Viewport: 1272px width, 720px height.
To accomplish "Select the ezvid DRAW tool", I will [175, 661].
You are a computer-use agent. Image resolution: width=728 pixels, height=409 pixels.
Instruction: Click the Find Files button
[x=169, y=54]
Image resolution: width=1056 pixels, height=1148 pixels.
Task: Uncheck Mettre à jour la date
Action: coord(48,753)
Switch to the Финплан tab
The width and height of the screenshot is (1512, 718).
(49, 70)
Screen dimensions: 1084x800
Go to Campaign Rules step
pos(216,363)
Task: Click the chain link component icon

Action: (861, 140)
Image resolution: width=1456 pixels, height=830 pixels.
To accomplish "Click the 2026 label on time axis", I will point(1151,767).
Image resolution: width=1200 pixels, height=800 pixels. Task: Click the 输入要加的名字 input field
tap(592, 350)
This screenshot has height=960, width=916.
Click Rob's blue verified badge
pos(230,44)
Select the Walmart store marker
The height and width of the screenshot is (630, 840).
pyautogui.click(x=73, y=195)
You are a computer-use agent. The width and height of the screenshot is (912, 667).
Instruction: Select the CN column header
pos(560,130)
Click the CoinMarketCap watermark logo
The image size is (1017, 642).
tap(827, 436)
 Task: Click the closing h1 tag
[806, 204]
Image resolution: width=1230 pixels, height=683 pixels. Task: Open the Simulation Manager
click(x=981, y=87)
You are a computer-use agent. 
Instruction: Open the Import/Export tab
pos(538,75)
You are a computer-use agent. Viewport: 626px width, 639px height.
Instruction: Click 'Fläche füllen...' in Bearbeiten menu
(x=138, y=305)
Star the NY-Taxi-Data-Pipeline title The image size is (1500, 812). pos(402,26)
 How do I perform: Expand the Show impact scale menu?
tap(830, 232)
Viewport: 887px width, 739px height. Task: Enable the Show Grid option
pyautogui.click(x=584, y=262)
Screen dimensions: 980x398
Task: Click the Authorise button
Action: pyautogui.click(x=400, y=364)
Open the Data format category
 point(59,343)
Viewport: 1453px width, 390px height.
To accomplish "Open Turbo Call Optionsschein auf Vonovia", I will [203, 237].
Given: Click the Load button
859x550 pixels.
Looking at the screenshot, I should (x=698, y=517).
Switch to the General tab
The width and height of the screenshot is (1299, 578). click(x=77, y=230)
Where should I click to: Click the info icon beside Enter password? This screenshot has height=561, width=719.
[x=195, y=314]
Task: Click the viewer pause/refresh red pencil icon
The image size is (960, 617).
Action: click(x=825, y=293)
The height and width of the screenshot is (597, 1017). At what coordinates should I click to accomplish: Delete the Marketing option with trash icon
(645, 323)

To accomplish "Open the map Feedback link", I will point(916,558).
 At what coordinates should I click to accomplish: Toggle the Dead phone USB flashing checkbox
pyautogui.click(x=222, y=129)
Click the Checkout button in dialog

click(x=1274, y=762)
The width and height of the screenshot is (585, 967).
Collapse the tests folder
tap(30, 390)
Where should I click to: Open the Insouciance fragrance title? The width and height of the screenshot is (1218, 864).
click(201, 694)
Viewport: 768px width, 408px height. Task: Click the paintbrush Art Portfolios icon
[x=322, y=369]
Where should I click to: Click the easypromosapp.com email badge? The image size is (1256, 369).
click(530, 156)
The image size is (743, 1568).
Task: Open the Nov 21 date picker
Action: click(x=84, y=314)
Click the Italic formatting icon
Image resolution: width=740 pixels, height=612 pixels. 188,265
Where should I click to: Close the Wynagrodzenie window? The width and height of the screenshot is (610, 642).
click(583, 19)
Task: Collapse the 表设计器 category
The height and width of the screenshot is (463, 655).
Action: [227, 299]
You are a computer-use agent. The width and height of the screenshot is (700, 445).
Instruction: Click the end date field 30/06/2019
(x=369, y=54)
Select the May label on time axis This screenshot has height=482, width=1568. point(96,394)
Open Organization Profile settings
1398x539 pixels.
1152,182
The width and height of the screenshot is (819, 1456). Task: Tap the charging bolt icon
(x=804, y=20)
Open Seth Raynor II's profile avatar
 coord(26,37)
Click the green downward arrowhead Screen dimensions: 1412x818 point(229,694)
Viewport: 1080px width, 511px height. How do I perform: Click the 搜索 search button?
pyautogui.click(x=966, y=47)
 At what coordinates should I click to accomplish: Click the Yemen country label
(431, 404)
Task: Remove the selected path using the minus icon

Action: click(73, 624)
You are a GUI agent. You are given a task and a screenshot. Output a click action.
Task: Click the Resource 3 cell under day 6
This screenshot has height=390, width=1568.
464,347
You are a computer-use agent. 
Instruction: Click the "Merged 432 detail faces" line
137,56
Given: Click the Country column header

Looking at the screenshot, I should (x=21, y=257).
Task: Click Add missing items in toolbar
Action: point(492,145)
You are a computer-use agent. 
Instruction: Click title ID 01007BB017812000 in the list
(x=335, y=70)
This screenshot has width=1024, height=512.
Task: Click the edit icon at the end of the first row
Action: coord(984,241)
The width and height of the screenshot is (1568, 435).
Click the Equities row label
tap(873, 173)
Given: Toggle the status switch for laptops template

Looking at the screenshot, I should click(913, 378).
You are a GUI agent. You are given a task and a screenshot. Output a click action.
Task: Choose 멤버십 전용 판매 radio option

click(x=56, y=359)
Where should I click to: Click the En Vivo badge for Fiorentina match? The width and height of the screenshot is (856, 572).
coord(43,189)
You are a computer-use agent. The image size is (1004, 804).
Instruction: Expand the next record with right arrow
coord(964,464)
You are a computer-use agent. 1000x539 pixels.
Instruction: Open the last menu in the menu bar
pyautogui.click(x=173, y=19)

▶ _PROBLEM DESCRIPTION_
Out of the entries, report each line that contains the word "computer".

▶ _SOLVED PROBLEM_
You are a computer-use agent. Image resolution: width=728 pixels, height=409 pixels.
You are a computer-use agent. The width and height of the screenshot is (912, 667).
You are a computer-use agent. 
You are a computer-use agent. Viewport: 626px width, 639px height.
You are a computer-use agent. The width and height of the screenshot is (700, 445).
You are a computer-use agent. 
You are a computer-use agent. 
You are a computer-use agent. The image size is (1004, 804).
You are a computer-use agent. 1000x539 pixels.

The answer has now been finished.